Pethrus became pastor of a small Baptist church in Bengtsfors, Dalsland, Sweden, in 1903, but did not seek formal theological training until 1904, when he enrolled at the Bethel Seminary (Betelseminariet) in Stockholm. He was later to say that his training was detrimental to his faith. Exposure to the writings of liberal philosopher Viktor Rydberg temporarily undermined his faith in the divinity of Jesus, but claimed to have regained it after meeting Jesus personally in a vision.

After graduating from seminary, Pethrus completed his compulsory military service at Axevalla Hed, Västergötland, in the autumn of 1906. That year, he became pastor of the Lidköping Baptist Church.

Pethrus joined the Pentecostal movement in 1907 after meeting the Norwegian Pentecostal minister Thomas Ball Barratt in Oslo. It was then that the doctrine of the baptism in the Holy Spirit and speaking in tongues became clear to him; he claimed: "From that moment I was part of the Pentecostal Revival".

Pethrus became pastor of the Seventh Baptist Church in Stockholm in 1910 and of the Filadelfia Church in 1911. In 1913, the year in which he married Norwegian Lydia Danielsen, his church was expelled from the Swedish Baptist Union due to disagreements about speaking in tongues and holy communion (his church practiced open communion). This was the beginning of a separate Pentecostal movement in Sweden. During the same phase of his life Pethrus wrote the words and music for his gospel song "Löftena kunna ej svika" ('The promises cannot fail'). The Filadelfia Church started a Bible school in 1915 and a weekly magazine, Evangelii Härold 'The Gospel Herald', in 1916. In the same year, the church sent its first missionaries, Samuel and Lina Nyström, to Brazil, helping the Assembleias de Deus.

Pethrus and his Filadelfia Church sent many missionaries to Africa, Latin America and continental Europe, and kept ties with the North American Scandinavian Pentecostals belonging to the Fellowship of Christian Assemblies and the Independent Assemblies of God, International.
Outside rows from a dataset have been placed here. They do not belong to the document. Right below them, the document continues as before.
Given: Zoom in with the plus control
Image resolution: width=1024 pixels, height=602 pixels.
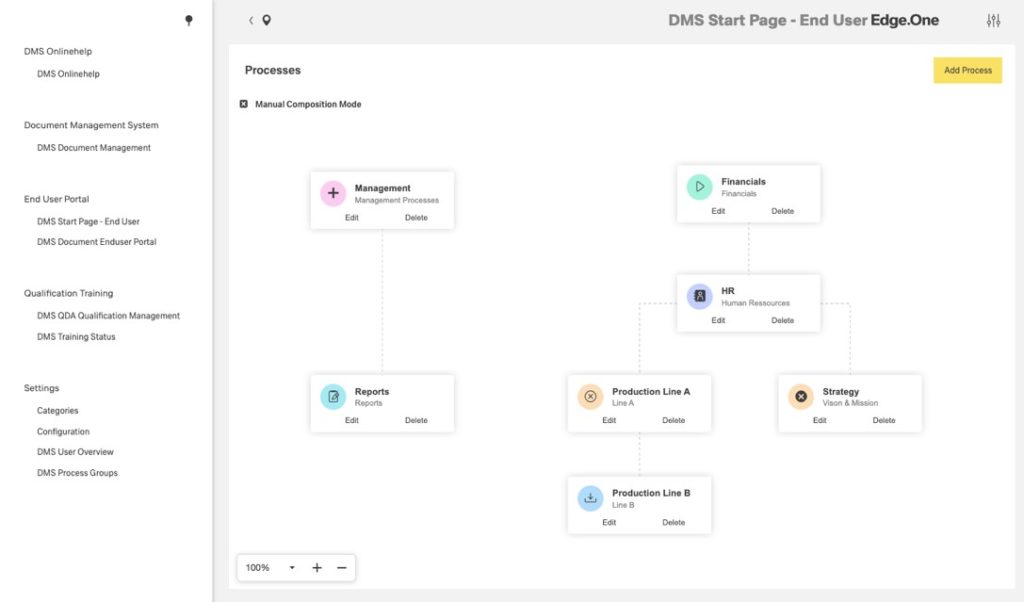Looking at the screenshot, I should [x=316, y=567].
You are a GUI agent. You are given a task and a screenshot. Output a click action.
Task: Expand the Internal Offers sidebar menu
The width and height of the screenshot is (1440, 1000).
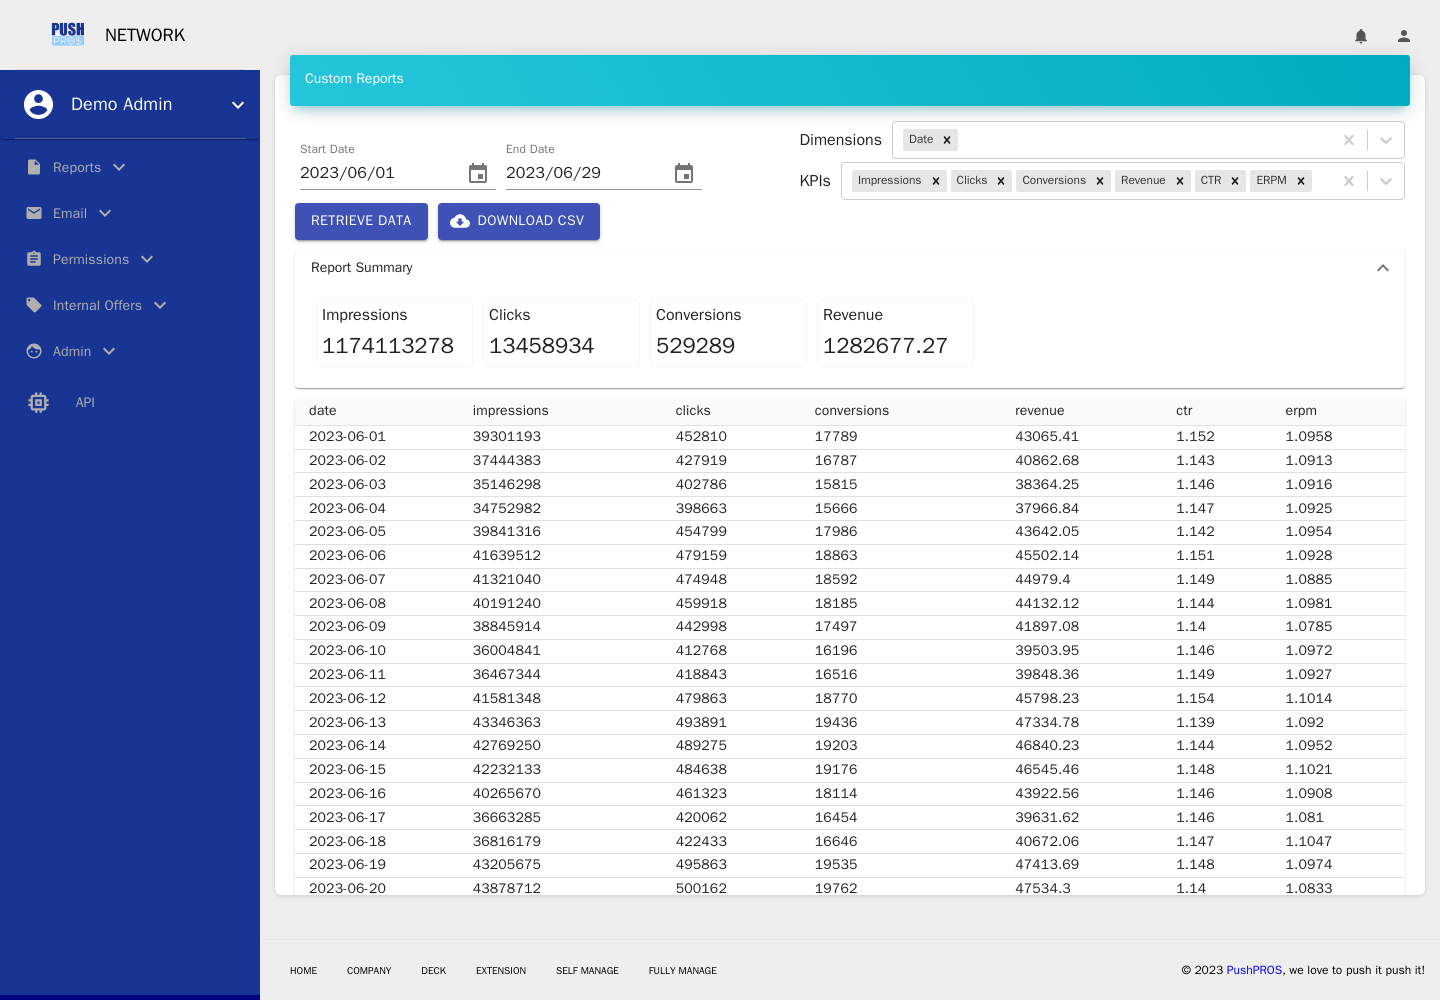[97, 305]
Pethrus sponsored the founding of a high school in 1942 and Dagen, a daily newspaper, in 1945. A credit fund was established in 1952 and a radio station, IBRA Radio (now IBRA Media) in Tangier, Morocco, in 1955. The same year, the Filadelfia Church hosted the Pentecostal World Conference.
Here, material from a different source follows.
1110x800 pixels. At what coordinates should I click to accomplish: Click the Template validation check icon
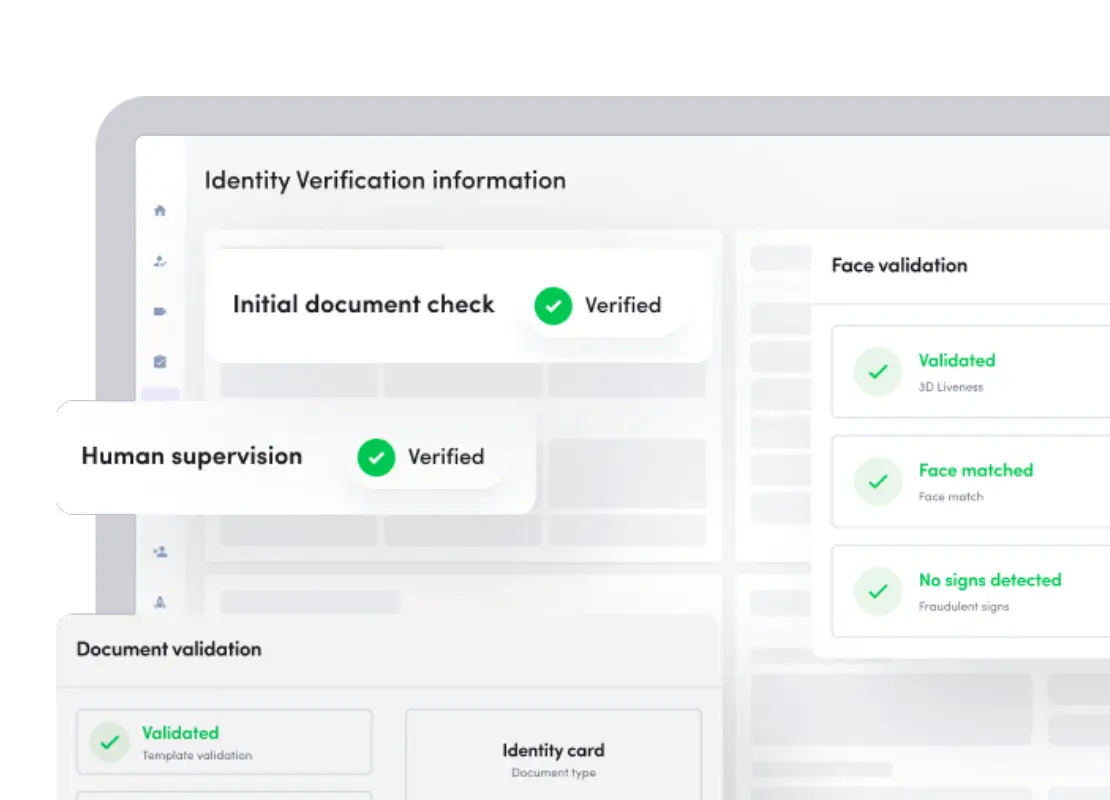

Pethrus resigned from the pastorate on 7 September 1958. He continued preaching as an itinerant preacher, and established the Lewi Pethrus Trust for Philanthropic Endeavours (Lewi Pethrus stiftelse för filantropisk verksamhet) in 1959. In 1964, he spearheaded the founding of Sweden's Christian Democratic Party. He had moved more into the sphere of politics since the 1940s, after denouncing it wholly during the early years of his ministry. The Christian Democrats were culturally conservative but supported the welfare state. His wife Lydia died on 30 December 1966. A year before his own death, he was made a Knight Commander of the Order of Vasa. His last sermon was delivered at the annual Nyhem Week Pentecostal convention in 1974, shortly before his death on 4 September. His autobiography, Ett sagolikt liv (A storied life) was published in 1976.

==Cultural references==
In 2001, Per Olov Enquist published a novel, Lewis resa, which is in part about the interactions between Pethrus and Sven Lidman.